Crunchy, juicy, and sweet. Try adding pears to a salad this week! Cut into wedges or cubes they would make a great addition to this week’s salad. For dressing, try mixing a tablespoon of balsamic vinegar with a little bit of Dijon mustard and about an eighth cup of maple syrup. Mix together with a wire whisk and beat in an eighth cup of olive or avocado oil. I would probably double the recipe if serving more than 3 people.

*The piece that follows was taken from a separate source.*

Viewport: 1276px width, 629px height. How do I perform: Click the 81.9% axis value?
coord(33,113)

Can also be topped with gorgonzola, feta, or goat cheese and pecans (or walnuts).

Parsnips:

Parsnips have an almost peppery sweet flavor to them that comes out nicely when roasted. They make a great addition/alternative to the more traditional baked or sautéed root vegetable.

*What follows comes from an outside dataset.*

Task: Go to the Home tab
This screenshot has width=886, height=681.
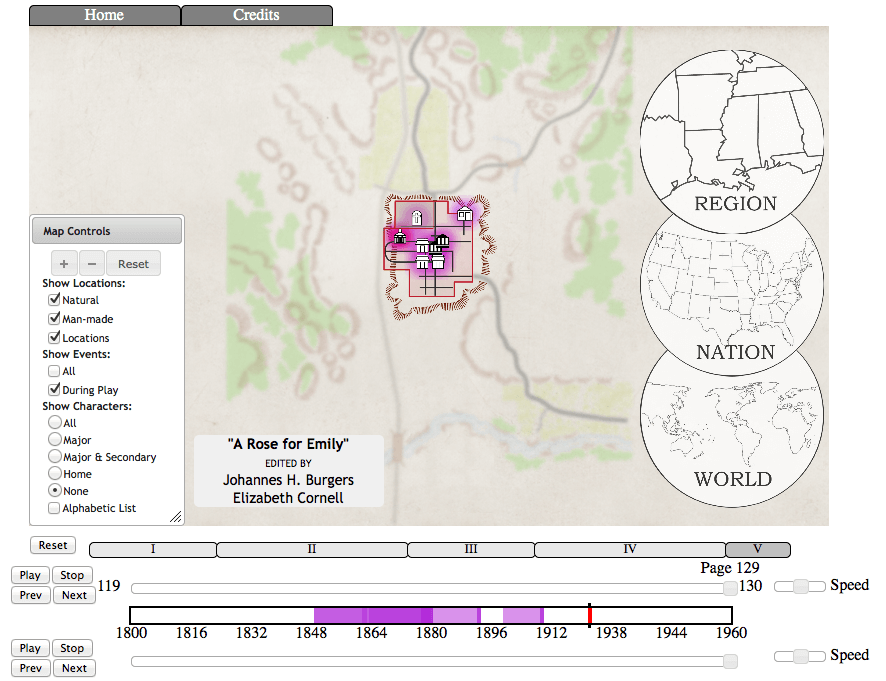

Try these diced into bite size chunks or julienned, drizzled with olive oil and tossed in a bowl with a little salt and cayenne (or other spices). Bake on bottom rack at 450° for 20-30 minutes, stirring occasionally, until edges are browned and crispy.

 

 

Featured Recipe: Roasted Potatoes, Carrots, Parsnips, and Broccoli

Prep time: 20, Cook time: 40, Ready in 60 minutes. Serves 6.

Ingredients:

 

1/3 cup extra-virgin olive oil

3 medium carrots (about 3/4 pound), cut into 1 1/2-inch thick circles

1 1/2 cups Broccoli cut into 1 1/2-inch thick pieces

4 cups potatoes (about 1 pound), cut into 1 1/2-inch thick slices

3 medium parsnips (about 1 pound), cut into 1 1/2-inch thick slices

1 cup sweet potatoes (about 1 pound), cut into 1 1/2-inch thick slices

1 tablespoon dried oregano

1 tablespoon dried rosemary

1 teaspoon dried thyme

1 teaspoon dried basil

1/4 teaspoon sea salt

1 teaspoon freshly ground black pepper

 

Instructions:

  1. Preheat oven to 400 degrees F.

 

  1. Grease an 11 by 17-inch baking sheet pan with extra-virgin olive oil. Place vegetables in baking sheet and add the dried herbs, salt and pepper. Toss well, evenly coating all the vegetables with the seasonings and oil. Add more oil if the vegetables seem dry.

 

  1. Spread the vegetables evenly on a large baking sheet. Place on middle rack in oven and bake for 35 to 40 minutes.